Olhei para cima e suspirei, resmungando que “vocês estão inspirados hoje, hein?”. Aparentemente, ela não era uma traficante de crianças nem o espírito de um professor, mas sim uma mistura de Charada com Hera Venenosa. Mais uma destas e eu mudaria meu nome para Comissário (Rob) Gordon.

- Olhe, eu realmente não sei.

- Ah, porque eles apenas apareceram ali em casa e eu não sei o que fazer com eles.

E por que diabos eu saberia o que fazer?

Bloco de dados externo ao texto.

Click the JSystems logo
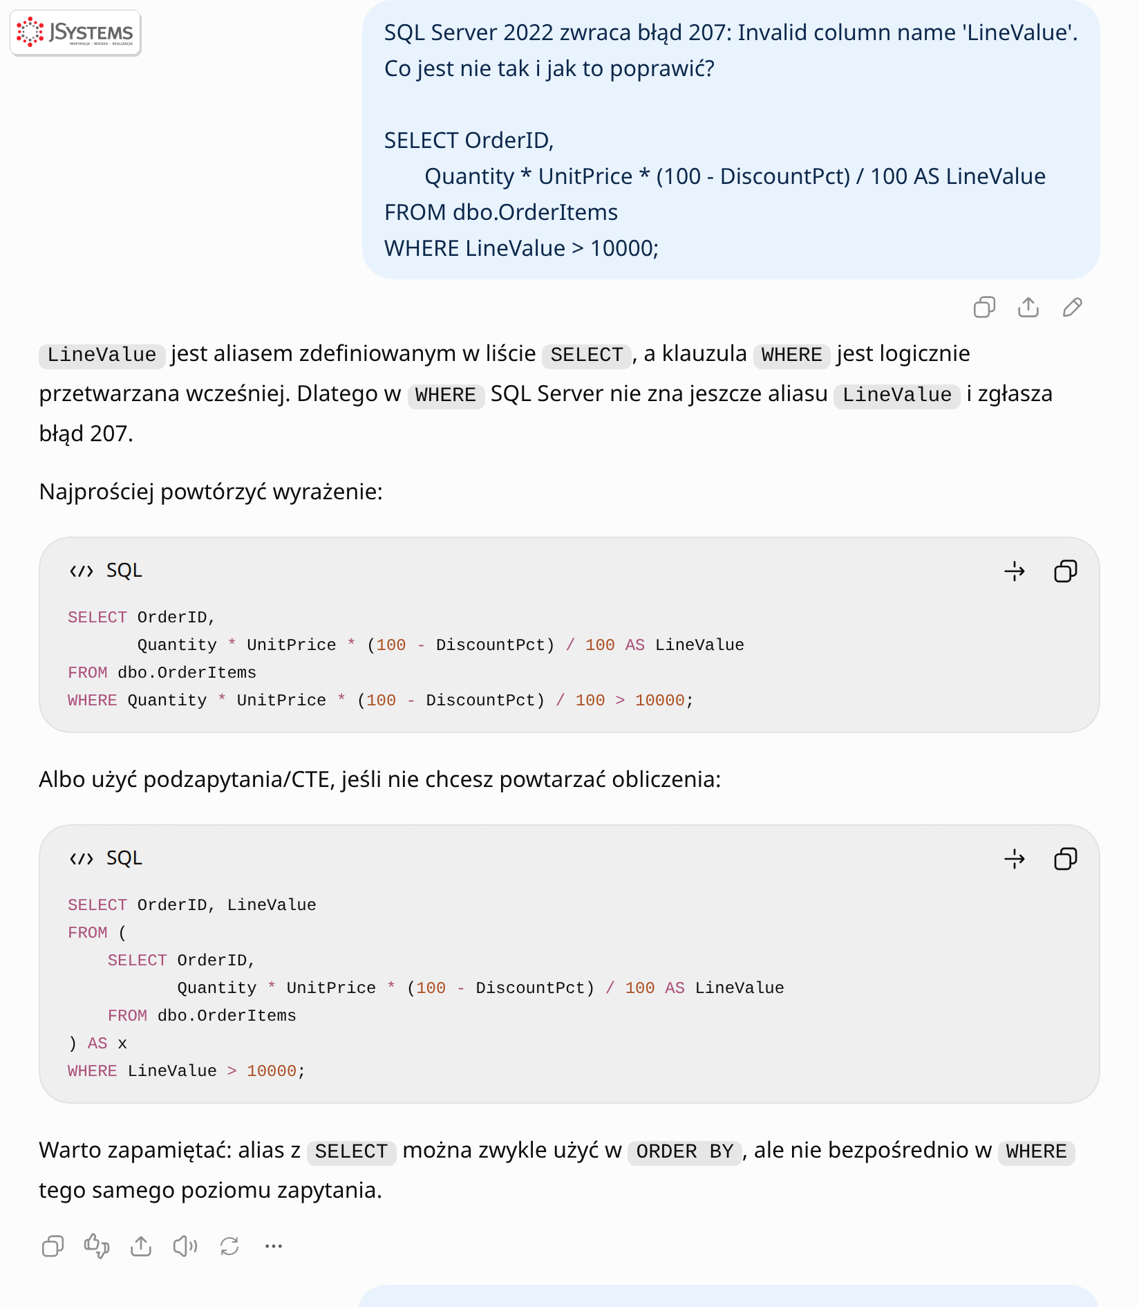 pyautogui.click(x=75, y=33)
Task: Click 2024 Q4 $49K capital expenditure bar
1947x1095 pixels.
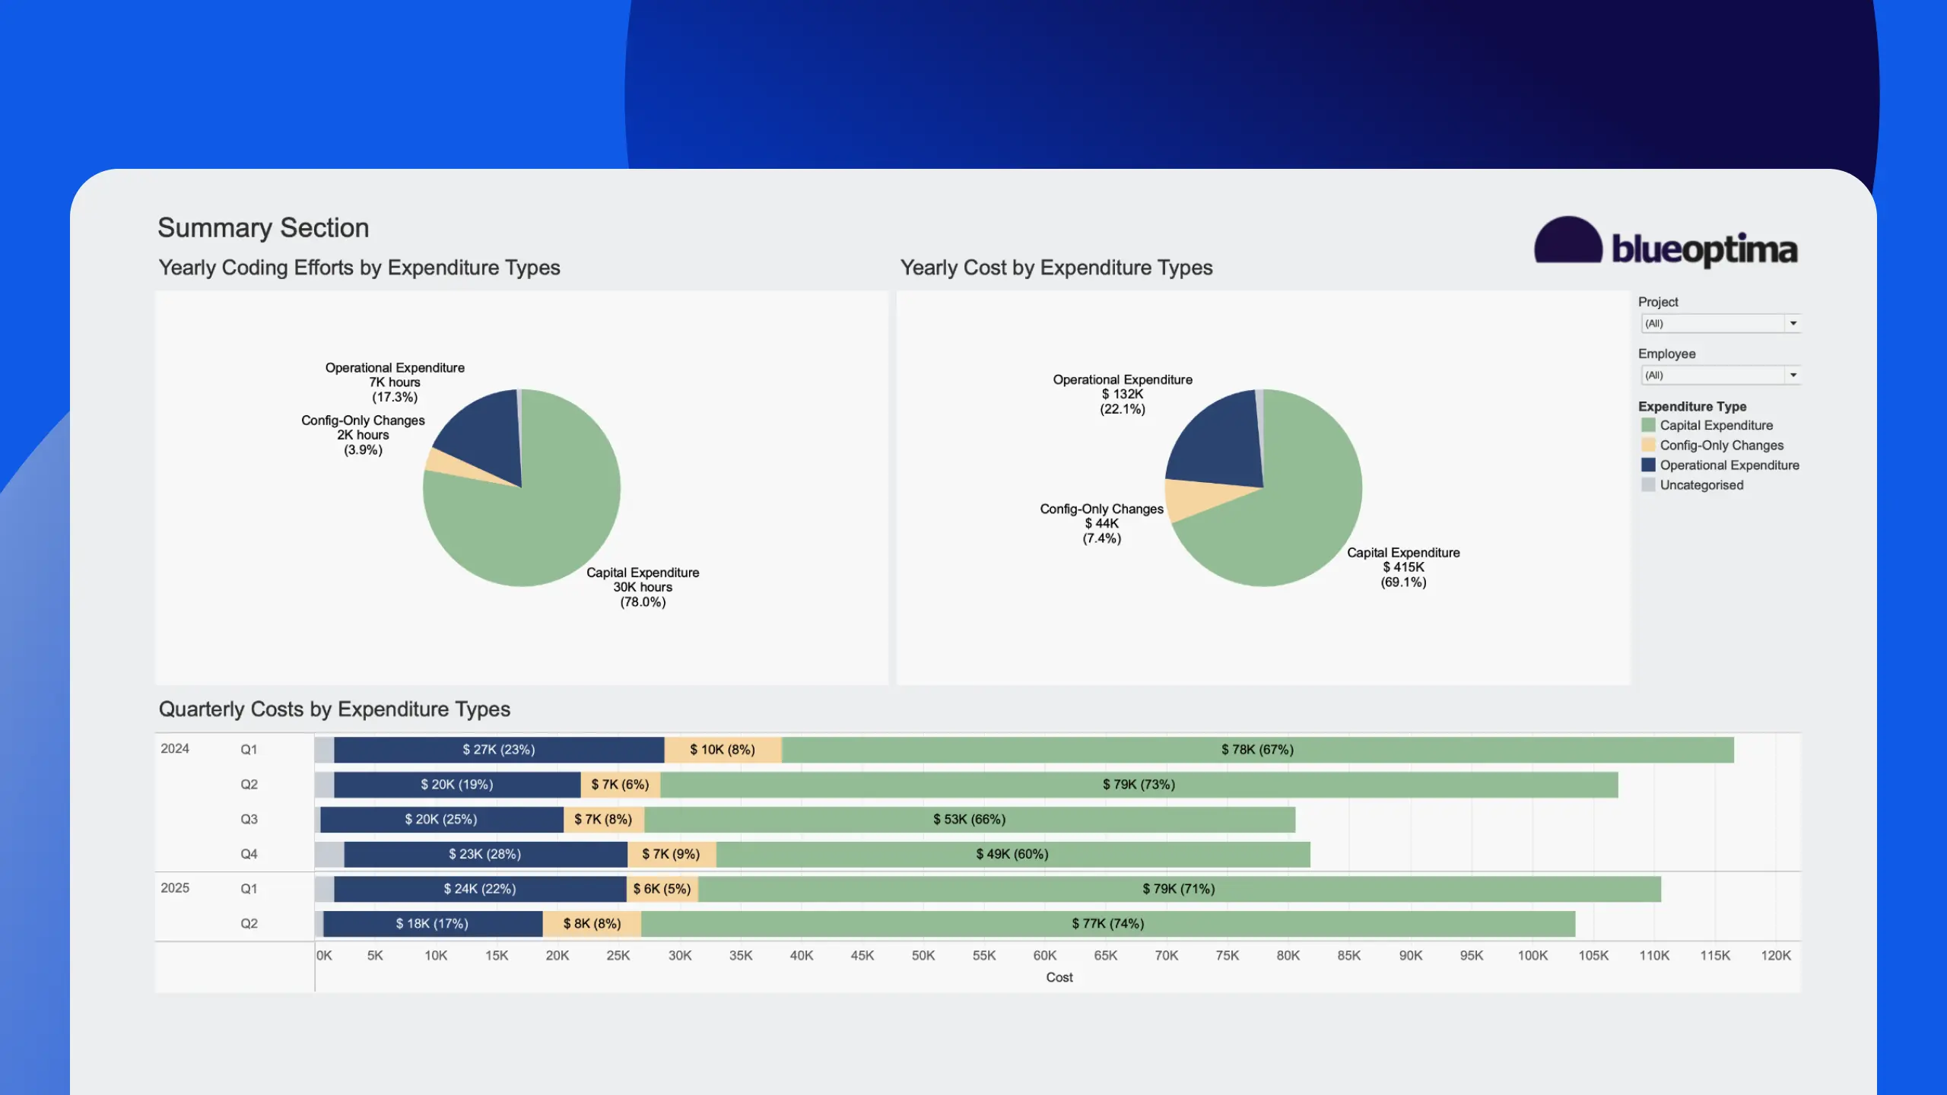Action: [1012, 855]
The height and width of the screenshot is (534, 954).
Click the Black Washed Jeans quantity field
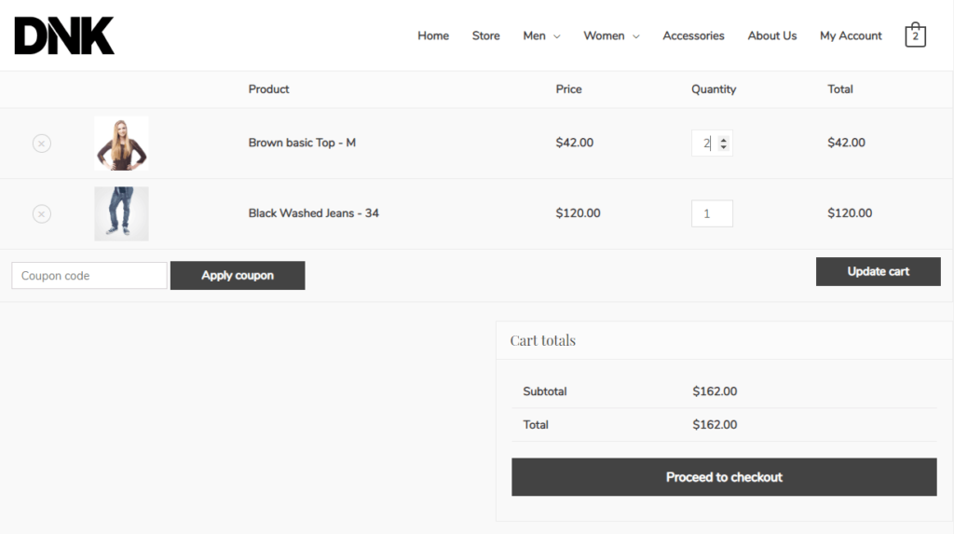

Qual terá sido o pensamento da velha que percorreu os becos abandonados do seu cérebro e desembocou na conclusão “aquele carequinha ali entende de morangos, vamos pedir ajuda a ele”? No que dependesse de mim, ela podia colocar ao pé do vaso duas vasilhas, uma com ração ou leite e outra com água, e deixar que os morangos se virassem sozinhos.

- Olhe, eu não sei como te ajudar.

- E eles apareceram ali e começaram a crescer.

- Entendi.

Na verdade, eu não tinha entendido. Afinal, com 1.60m, “crescer” é, para mim, um mistério quase tão grande quanto a melhor maneira de criar morangos. Talvez vendo minha cara de curiosidade a respeito disso, ela decidiu explicar melhor sobre os morangos terem crescido sozinhos. Aproximou as duas mãos à frente do corpo e começou a afastar uma da outra, simbolizando o crescimento dos morangos, se dando ao luxo de ainda falar “Tuc! Tuc!” conforme as mãos se mexiam.

Esqueci-me de dizer que eu sei mais uma coisa sobre morangos. Eles não fazem “Tuc! Tuc!” enquanto crescem. Ao menos, nunca fizeram na minha frente.

Deixei a velha tuc-tuc-tucando por alguns instantes e ela não parou. Continuou afastando os braços e soltando seus “Tuc! Tuc!”. Em minutos, os morangos delas estariam do tamanho de uma árvore, caminhando pelo bairro, gritando “Tuc! Tuc!” com voz gutural e destruindo a civilização. Era hora de fazer alguma coisa.

E, assim, eu coloquei em prática uma ideia que milênios de história já mostraram que é à prova de falhas: quando você tem um problema insolúvel nas mãos, basta jogá-lo para outra pessoa.

- Sabe... Quem pode lhe ajudar é a minha namorada.

- Mesmo?

- Sim, ela é paisagista.

A velha arregalou os olhos, num daqueles momentos é que ela era totalmente ocidental.

- Mesmo?

- Sim. Ela não está aqui agora, mas logo mais ela chega.

- E será que ela pode me ajudar?

- Claro. Ela entende tudo de morangos e de... De... Dessa planta aqui.

- Que ótimo! Vou passar aqui mais tarde!

 Aparentemente, mesmo longe de casa e sem desconfiar disso, a Namorada havia acabado de ganhar uma melhor amiga.

- Claro. Fique à vontade.

- Eu posso trazer o vaso com os morangos também, para ela ver!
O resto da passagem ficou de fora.